-- EXCERPT start --

Enough already! Flowing water existed on Mars long enough to
hugely modified the landscape. That
provided a media allowing for life to arise and it most certainly did. Once the temperature dropped we can be sure
it went back into hibernation and is functioning now much deeper in the rock.
Other work suggests something
much more interesting than cellular life but that is a different story.
We now know enough about the
formation of early life on a planet to have confidence that we will encounter
it on Mars in a primitive form, whatever that means anymore. The key question was whether moist conditions
ever existed and we seem to have arrived at a positive consensus on that.
Yes Virginia , there is life on Mars and the only
question now is whether anyone there is able to shake hands when we arrive with
our sand buckets.
This should be a huge media story
promoted to bring support for the investment in a Mars expedition to a peak of
enthusiasm.
Mars was earthlike for a few hours a day': Could it have supported
life?
Last updated at 9:07 AM on 13th October 2011
Mars once had 'earthlike' conditions for at least a few hours a day,
according to new research.
The findings make it more plausible that the planet could have
supported life, though if the warm temperatures were only temporary that still
remains unlikely.
Nonetheless, the pioneering findings were described as 'remarkable' and
'really cool' by one of the study's authors.
Evidence: A study of these carbonate minerals which formed on a Martian
meteorite suggest that the planet was once much warmer
The research, which analysed the minerals in a four billion-year-old
Martian meteorite, provides the first strong evidence that Mars used to be
warmer and wetter than it is now.

-- EXCERPT end --
-- RECORD SET start --

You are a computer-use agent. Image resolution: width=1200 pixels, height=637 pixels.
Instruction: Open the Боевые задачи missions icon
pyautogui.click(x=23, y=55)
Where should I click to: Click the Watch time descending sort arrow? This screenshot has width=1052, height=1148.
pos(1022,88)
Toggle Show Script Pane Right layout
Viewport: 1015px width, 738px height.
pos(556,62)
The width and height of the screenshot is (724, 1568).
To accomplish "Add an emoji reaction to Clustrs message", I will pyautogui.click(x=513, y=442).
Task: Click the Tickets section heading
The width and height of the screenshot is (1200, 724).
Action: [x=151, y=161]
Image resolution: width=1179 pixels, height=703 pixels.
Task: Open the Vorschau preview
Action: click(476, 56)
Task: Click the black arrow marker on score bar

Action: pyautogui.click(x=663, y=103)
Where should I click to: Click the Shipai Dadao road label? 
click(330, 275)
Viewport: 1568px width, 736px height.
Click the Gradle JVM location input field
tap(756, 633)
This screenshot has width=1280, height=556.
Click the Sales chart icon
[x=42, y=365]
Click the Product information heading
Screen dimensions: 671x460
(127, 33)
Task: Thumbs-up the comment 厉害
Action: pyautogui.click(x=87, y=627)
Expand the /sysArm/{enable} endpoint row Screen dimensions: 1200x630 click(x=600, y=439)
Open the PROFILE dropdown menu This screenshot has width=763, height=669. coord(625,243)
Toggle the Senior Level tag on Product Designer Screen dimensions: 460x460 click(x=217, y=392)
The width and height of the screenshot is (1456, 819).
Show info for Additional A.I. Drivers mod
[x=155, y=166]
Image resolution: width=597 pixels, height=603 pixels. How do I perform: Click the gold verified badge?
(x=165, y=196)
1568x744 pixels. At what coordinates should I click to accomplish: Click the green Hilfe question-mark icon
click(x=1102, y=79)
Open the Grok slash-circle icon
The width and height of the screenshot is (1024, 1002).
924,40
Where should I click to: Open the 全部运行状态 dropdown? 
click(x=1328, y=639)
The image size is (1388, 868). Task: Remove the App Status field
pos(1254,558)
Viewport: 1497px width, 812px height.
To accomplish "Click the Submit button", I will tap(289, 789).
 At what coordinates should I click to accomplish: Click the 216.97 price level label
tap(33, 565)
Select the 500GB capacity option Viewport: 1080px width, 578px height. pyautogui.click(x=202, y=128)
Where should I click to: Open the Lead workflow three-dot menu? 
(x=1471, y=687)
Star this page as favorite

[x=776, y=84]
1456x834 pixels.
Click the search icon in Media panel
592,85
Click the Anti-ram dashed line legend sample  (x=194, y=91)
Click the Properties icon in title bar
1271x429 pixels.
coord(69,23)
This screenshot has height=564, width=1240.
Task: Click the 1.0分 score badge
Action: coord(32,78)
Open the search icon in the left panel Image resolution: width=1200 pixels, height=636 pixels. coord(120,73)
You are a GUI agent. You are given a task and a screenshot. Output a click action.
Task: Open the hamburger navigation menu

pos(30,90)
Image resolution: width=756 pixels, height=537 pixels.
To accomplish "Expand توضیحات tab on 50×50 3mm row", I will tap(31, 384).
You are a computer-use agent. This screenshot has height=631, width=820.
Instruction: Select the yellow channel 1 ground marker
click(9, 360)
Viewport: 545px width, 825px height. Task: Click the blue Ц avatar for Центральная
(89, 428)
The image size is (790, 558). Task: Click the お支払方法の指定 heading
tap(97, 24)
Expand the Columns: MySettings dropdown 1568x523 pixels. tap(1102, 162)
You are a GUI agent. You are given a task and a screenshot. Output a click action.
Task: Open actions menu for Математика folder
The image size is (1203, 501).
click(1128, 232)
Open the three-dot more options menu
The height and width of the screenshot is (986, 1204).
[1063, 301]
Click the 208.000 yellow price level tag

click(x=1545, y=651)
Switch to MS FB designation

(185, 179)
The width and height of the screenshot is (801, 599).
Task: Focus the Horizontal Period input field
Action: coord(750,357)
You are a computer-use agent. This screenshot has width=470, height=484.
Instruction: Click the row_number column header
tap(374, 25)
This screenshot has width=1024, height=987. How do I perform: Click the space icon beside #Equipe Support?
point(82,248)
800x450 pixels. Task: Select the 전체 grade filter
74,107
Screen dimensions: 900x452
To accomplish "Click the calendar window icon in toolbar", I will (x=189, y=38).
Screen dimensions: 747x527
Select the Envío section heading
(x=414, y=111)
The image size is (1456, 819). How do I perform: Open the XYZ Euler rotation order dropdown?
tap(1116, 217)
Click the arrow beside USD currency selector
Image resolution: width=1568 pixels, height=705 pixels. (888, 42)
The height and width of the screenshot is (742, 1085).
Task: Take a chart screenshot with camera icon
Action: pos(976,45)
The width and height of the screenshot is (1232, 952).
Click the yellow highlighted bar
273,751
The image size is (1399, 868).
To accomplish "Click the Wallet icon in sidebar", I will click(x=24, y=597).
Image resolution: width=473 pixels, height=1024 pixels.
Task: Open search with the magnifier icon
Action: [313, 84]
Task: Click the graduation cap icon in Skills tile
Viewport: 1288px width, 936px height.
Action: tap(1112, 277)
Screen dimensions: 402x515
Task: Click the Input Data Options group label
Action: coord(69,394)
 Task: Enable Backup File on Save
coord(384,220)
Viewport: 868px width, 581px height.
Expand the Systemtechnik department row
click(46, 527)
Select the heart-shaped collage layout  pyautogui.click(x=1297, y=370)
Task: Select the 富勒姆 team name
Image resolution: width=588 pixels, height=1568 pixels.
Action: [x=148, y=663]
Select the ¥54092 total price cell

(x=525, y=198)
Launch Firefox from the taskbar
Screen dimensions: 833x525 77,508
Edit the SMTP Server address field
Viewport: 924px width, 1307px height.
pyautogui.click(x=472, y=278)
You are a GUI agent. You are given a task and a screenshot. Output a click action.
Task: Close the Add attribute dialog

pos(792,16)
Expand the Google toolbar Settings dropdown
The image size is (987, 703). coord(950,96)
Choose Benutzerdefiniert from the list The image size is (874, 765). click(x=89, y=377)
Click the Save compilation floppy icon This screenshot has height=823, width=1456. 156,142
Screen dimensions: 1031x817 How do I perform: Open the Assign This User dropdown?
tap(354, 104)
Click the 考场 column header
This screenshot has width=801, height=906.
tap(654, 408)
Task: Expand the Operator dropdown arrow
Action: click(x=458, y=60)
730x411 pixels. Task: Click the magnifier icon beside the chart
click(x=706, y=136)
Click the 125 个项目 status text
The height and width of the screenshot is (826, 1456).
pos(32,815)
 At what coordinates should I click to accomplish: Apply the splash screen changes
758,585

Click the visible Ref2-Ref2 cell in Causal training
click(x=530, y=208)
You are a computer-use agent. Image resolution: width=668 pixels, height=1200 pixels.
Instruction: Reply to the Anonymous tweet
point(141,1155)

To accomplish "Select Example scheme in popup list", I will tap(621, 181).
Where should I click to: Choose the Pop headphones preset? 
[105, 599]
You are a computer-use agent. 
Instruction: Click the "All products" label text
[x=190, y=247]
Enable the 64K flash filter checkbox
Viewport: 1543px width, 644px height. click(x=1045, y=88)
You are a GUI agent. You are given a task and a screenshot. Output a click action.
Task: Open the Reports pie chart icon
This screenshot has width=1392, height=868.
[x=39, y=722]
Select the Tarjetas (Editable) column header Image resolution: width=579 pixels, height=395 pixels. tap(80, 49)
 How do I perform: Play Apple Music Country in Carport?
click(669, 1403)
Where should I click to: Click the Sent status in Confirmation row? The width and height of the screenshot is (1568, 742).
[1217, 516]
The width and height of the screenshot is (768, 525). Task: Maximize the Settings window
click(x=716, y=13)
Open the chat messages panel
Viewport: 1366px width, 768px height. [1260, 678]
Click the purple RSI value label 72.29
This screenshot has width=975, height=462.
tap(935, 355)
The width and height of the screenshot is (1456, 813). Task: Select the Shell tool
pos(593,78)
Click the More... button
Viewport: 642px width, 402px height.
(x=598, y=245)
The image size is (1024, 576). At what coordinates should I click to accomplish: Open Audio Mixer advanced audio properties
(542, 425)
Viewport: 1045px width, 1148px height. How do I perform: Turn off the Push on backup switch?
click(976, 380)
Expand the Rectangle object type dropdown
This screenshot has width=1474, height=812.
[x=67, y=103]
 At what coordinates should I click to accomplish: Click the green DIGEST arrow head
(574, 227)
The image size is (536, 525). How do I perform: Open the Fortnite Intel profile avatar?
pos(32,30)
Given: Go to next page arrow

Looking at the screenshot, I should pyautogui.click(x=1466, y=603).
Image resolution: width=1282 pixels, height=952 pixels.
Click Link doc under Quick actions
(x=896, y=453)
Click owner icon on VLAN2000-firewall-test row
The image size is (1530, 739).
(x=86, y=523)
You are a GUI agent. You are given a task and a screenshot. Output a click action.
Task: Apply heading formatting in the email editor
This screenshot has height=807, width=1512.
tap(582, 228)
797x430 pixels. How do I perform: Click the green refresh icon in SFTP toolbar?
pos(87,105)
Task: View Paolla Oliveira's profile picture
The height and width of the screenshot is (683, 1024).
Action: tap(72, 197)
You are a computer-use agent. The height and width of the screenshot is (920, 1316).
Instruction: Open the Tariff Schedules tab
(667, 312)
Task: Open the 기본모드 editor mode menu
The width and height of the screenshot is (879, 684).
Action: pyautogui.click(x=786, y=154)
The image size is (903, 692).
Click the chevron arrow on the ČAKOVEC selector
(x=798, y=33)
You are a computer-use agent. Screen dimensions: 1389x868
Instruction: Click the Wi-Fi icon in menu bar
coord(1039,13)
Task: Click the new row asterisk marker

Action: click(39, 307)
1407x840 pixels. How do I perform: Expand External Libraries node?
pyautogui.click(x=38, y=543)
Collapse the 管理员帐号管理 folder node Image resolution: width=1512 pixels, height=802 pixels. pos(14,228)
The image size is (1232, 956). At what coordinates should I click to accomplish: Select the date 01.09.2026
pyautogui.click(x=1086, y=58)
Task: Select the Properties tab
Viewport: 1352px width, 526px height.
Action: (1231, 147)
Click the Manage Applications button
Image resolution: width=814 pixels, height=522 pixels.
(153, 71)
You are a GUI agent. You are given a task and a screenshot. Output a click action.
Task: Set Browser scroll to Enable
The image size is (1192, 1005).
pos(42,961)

-- RECORD SET end --

• _WHAT YOU NEED TO DO_:
A. Extract the full Mars passage word for word.
B. Copy the rows word for word, starting at the row that contains "Collapse the 管理员帐号管理" and continuing through the last row.
The rows are unrelated to the Mars passage.

• _EXERCISE ANSWERS_:
A.
Enough already! Flowing water existed on Mars long enough to
hugely modified the landscape. That
provided a media allowing for life to arise and it most certainly did. Once the temperature dropped we can be sure
it went back into hibernation and is functioning now much deeper in the rock.
Other work suggests something
much more interesting than cellular life but that is a different story.
We now know enough about the
formation of early life on a planet to have confidence that we will encounter
it on Mars in a primitive form, whatever that means anymore. The key question was whether moist conditions
ever existed and we seem to have arrived at a positive consensus on that.
Yes Virginia , there is life on Mars and the only
question now is whether anyone there is able to shake hands when we arrive with
our sand buckets.
This should be a huge media story
promoted to bring support for the investment in a Mars expedition to a peak of
enthusiasm.
Mars was earthlike for a few hours a day': Could it have supported
life?
Last updated at 9:07 AM on 13th October 2011
Mars once had 'earthlike' conditions for at least a few hours a day,
according to new research.
The findings make it more plausible that the planet could have
supported life, though if the warm temperatures were only temporary that still
remains unlikely.
Nonetheless, the pioneering findings were described as 'remarkable' and
'really cool' by one of the study's authors.
Evidence: A study of these carbonate minerals which formed on a Martian
meteorite suggest that the planet was once much warmer
The research, which analysed the minerals in a four billion-year-old
Martian meteorite, provides the first strong evidence that Mars used to be
warmer and wetter than it is now.

B.
Collapse the 管理员帐号管理 folder node Image resolution: width=1512 pixels, height=802 pixels. pos(14,228)
The image size is (1232, 956). At what coordinates should I click to accomplish: Select the date 01.09.2026
pyautogui.click(x=1086, y=58)
Task: Select the Properties tab
Viewport: 1352px width, 526px height.
Action: (1231, 147)
Click the Manage Applications button
Image resolution: width=814 pixels, height=522 pixels.
(153, 71)
You are a GUI agent. You are given a task and a screenshot. Output a click action.
Task: Set Browser scroll to Enable
The image size is (1192, 1005).
pos(42,961)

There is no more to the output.